Grief Awareness Day: How My Grief Feels 12 Years Later
If you have experienced abuse, the following post could be potentially triggering. You can contact the Crisis Text Line by texting “START” to 741741.
The year 2010 was a rough one for me.
In September of that year, my father died in hospice after a prolonged battle with cancer. I got the call that my mother had passed on Thanksgiving Day. Over the course of a couple months, I effectively became an orphan.
When someone you love dies, kind words and condolences begin rolling in. They sometimes talk about everything happening for a reason, or God’s plan. They often say well-meaning, but honestly unhelpful things like:
“Be grateful for the time you had with them..”

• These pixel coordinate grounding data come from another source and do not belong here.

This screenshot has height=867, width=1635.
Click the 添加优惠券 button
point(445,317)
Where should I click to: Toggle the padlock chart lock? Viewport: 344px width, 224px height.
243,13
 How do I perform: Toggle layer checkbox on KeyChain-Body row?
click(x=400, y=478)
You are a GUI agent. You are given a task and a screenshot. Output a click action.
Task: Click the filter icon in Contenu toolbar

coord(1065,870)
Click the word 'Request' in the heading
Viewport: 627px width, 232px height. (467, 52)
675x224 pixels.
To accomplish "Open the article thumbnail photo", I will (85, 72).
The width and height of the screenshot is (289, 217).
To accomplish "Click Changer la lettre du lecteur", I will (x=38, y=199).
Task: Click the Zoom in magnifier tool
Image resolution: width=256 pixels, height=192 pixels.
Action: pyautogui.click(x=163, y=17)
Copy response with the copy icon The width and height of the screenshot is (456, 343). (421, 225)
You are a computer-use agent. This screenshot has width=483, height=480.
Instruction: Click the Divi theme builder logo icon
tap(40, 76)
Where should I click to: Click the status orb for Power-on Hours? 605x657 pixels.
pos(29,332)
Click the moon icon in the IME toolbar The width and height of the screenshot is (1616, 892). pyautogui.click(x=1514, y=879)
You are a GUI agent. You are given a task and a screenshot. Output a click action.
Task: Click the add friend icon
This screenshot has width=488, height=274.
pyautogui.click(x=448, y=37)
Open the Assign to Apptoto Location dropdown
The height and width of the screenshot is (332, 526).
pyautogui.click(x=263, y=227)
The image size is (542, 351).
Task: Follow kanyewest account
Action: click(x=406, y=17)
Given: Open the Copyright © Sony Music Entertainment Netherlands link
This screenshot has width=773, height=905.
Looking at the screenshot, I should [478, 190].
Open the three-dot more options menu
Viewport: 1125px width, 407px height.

“At least they’re no longer suffering..”
Perhaps my least favorite I’ve heard, however, is:
“It’ll get easier over time..”
It’s been over a decade and I can tell you from personal experience that no, it doesn’t get better over time.
Now, I admittedly had complicated relationships with my parents.
My mother was my primary abuser when I was a child. She struggled her entire life with often untreated, always undertreated bipolar disorder with rage issues. But she wasn’t entirely bad. She taught me how to cook and bake, to sew, knit, embroider, and craft. My love of both books and holidays grew from hers. Much of what I enjoy today comes from her. But as alike as we were in some ways, we were incompatible in others. Largely due to the many years of abuse when I was a child, I never felt safe around her. As an adult, our relationship was sporadic at best. We were once again estranged when I got the call that she had died.
When I was a child, my father was my rock, the only ally I had in a house that often felt more like a war zone than a home. I get my love of animals and my dorky sense of humor directly from him. But my father was far from perfect. My father was a womanizer who battled addiction and essentially abandoned me for roughly a decade and a half. He moved out west and vanished from my life in the mid-90s. He came back into my life in February 2010, just in time to announce his cancer diagnosis. We reconnected over the next few months as I watched him alternate between surgeries and chemotherapy, before ultimately dying in hospice care.
What people don’t tell you about grief is that the longer someone is gone, the longer you have to think. And to feel.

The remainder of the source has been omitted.